EXERCISE DIRECTIONS -> Identify every line that contains the word "label" and copy each one.

DATA LINES ->
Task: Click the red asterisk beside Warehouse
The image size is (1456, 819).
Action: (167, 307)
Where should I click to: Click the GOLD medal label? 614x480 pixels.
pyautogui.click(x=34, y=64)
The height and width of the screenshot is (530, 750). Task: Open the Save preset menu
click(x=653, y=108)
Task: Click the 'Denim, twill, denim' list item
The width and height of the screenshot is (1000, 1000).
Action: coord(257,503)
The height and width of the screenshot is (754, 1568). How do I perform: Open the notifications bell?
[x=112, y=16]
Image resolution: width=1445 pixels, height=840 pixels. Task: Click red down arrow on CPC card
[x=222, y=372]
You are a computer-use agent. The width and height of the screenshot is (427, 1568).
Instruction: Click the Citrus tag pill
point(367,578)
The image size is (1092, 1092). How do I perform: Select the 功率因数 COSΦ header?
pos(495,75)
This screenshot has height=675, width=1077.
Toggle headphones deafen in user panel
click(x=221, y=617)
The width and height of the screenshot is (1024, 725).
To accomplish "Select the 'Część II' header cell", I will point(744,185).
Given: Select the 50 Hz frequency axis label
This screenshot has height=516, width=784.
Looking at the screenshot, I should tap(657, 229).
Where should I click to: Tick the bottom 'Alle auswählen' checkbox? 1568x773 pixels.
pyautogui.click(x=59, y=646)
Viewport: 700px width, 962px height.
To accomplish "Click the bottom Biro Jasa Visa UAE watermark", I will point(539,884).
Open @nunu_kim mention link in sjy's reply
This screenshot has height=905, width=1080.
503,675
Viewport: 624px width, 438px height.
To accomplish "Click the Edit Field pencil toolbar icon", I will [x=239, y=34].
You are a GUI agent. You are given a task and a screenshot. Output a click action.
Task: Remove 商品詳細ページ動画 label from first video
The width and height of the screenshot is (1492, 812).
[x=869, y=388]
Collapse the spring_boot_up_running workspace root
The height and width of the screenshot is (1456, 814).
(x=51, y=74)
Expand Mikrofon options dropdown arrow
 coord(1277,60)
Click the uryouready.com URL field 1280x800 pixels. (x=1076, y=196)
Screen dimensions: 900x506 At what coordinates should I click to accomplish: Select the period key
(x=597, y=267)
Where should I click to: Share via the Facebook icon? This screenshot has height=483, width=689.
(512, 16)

WRITTEN SOLUTION ->
Where should I click to: Click the GOLD medal label? 614x480 pixels.
Given: Select the 50 Hz frequency axis label
Task: Remove 商品詳細ページ動画 label from first video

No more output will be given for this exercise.